## Aim of the task
Your answer should show every line of the material below that includes "each".

--------------------------------------------------

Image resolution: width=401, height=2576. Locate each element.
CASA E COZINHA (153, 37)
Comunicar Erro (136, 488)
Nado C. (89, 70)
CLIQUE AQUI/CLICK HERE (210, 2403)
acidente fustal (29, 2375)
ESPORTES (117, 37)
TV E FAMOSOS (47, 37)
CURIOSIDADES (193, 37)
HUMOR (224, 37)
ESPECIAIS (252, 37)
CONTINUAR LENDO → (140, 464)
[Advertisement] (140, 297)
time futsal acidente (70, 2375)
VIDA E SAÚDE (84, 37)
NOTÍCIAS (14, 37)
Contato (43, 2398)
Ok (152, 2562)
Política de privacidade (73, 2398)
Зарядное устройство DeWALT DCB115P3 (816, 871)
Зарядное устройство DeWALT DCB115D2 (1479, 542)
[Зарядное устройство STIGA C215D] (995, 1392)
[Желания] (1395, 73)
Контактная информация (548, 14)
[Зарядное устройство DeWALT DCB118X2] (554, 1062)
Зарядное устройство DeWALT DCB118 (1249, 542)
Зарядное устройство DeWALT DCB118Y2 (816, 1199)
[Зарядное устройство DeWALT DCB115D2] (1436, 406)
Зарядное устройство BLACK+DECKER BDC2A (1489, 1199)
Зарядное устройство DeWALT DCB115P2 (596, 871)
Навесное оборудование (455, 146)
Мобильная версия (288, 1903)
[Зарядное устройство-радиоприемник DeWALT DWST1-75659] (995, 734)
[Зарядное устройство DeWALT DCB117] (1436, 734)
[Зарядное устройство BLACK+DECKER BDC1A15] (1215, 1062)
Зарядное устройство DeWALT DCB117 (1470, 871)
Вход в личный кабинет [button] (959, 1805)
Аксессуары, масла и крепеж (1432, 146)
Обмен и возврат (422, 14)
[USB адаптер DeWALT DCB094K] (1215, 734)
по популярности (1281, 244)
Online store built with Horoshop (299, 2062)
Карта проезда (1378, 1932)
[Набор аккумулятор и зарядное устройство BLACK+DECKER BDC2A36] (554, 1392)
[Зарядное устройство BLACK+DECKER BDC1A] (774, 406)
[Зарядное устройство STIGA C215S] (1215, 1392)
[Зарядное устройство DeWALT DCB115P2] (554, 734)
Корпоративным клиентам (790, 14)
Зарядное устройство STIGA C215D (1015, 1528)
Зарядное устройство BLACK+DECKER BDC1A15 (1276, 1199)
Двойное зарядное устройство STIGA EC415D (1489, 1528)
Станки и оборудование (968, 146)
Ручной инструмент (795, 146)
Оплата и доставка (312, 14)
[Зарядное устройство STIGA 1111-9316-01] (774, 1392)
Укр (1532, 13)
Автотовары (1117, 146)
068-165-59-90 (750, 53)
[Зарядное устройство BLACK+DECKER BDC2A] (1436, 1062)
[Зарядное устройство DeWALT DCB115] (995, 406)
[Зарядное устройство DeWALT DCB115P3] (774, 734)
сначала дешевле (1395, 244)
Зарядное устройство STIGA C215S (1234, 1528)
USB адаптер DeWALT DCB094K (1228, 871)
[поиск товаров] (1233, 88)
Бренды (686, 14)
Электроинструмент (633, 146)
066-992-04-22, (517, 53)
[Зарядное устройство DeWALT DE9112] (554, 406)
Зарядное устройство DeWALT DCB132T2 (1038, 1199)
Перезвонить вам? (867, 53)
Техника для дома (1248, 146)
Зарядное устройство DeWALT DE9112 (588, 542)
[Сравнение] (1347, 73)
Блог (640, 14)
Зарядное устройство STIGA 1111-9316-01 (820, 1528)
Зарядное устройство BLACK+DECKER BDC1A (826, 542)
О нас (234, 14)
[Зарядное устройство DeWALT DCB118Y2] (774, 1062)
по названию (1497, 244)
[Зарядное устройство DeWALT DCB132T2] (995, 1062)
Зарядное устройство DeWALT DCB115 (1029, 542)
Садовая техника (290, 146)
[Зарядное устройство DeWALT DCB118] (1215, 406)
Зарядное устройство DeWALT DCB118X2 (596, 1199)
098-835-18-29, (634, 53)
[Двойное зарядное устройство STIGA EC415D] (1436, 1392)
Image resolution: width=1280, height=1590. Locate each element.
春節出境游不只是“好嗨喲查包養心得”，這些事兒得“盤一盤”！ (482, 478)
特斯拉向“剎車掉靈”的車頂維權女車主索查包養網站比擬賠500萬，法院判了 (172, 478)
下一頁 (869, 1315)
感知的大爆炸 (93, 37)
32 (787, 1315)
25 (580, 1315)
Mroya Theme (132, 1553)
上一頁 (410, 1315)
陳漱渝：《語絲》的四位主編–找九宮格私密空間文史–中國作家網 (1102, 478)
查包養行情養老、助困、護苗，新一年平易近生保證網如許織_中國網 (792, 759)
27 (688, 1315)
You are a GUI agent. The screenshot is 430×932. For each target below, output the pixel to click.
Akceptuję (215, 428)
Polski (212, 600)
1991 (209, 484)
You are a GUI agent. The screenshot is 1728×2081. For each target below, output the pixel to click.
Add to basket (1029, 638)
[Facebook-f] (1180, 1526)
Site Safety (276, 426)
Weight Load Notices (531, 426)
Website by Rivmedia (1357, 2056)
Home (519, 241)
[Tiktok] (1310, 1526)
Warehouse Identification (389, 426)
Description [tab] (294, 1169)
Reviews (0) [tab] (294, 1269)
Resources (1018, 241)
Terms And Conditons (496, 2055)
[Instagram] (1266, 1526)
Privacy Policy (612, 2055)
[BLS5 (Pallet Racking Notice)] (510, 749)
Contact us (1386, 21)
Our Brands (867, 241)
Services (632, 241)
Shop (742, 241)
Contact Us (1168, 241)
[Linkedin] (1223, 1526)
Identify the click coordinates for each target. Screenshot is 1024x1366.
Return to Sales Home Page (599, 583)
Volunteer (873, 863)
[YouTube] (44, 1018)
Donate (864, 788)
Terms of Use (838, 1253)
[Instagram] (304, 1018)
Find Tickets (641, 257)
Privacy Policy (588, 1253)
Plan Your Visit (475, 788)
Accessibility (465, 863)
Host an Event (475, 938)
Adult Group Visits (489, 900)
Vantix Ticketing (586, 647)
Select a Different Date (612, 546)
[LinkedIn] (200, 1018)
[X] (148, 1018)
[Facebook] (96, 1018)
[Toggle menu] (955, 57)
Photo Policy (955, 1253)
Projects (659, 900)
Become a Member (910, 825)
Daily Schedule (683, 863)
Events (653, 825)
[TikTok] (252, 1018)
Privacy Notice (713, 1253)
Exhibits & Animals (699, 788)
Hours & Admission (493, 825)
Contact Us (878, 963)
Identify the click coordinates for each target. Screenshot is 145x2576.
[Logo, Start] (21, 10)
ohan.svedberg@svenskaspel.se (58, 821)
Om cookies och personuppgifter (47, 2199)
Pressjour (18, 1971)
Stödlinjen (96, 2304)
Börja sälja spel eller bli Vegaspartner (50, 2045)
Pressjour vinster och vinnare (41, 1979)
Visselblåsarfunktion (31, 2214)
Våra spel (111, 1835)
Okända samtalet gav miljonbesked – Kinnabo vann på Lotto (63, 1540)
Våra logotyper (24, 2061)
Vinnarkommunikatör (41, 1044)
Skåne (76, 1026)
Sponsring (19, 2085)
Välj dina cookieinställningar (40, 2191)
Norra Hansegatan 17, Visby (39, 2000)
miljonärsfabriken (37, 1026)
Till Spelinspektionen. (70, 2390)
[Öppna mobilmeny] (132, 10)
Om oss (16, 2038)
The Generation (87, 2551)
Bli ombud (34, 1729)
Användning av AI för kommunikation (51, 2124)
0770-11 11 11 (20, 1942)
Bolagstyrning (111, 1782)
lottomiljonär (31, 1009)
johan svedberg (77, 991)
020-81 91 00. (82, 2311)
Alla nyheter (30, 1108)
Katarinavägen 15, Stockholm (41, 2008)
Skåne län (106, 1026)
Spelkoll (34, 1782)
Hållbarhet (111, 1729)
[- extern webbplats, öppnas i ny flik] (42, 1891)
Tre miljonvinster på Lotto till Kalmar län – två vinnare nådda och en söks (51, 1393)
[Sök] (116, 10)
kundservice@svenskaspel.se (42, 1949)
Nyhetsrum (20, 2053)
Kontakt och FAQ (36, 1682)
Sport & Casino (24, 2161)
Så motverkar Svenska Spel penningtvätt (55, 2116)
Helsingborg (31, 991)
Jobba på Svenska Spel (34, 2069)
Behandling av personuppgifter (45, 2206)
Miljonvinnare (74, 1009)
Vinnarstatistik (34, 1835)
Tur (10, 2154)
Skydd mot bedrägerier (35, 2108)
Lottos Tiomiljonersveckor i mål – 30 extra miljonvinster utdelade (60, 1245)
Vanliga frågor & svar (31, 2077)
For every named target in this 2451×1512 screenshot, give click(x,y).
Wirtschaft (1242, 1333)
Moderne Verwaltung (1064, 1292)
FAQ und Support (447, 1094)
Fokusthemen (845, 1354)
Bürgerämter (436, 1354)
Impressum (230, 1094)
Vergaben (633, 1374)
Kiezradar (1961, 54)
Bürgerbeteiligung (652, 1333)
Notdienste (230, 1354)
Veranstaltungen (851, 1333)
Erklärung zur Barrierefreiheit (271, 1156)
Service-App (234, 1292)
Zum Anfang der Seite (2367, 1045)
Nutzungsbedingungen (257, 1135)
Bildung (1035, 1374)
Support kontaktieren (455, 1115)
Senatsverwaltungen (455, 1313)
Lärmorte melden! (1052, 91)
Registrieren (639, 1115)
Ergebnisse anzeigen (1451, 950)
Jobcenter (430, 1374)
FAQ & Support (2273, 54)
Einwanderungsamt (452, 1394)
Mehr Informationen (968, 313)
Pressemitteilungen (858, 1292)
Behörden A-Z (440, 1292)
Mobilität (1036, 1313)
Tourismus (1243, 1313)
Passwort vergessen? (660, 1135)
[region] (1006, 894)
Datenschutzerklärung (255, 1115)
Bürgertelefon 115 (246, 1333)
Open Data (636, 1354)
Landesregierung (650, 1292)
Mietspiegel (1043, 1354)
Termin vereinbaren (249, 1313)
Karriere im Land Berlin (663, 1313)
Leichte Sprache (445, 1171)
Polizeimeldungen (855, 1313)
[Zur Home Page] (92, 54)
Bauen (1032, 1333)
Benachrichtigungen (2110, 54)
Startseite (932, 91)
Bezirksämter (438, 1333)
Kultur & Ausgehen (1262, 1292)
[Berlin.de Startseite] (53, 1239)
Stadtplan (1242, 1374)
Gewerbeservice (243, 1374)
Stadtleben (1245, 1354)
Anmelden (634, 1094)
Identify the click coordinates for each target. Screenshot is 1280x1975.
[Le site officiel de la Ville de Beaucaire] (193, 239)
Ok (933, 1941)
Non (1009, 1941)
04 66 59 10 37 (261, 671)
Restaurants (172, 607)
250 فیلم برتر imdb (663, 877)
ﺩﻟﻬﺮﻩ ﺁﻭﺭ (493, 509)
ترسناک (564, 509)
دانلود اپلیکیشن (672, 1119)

--------------------------------------------------

## Solution to this exercise
Image resolution: width=401, height=2576. Locate each element.
Image resolution: width=1280, height=1590. Locate each element.
You are a GUI agent. The screenshot is 430×932. For each target below, output the pixel to click.
You are a GUI agent. The screenshot is 1728×2081. For each target below, output the pixel to click.
Identify the click coordinates for each target. Screenshot is 1024x1366.
Identify the click coordinates for each target. Screenshot is 145x2576.
Identify the click coordinates for each target. Screenshot is 1280x1975.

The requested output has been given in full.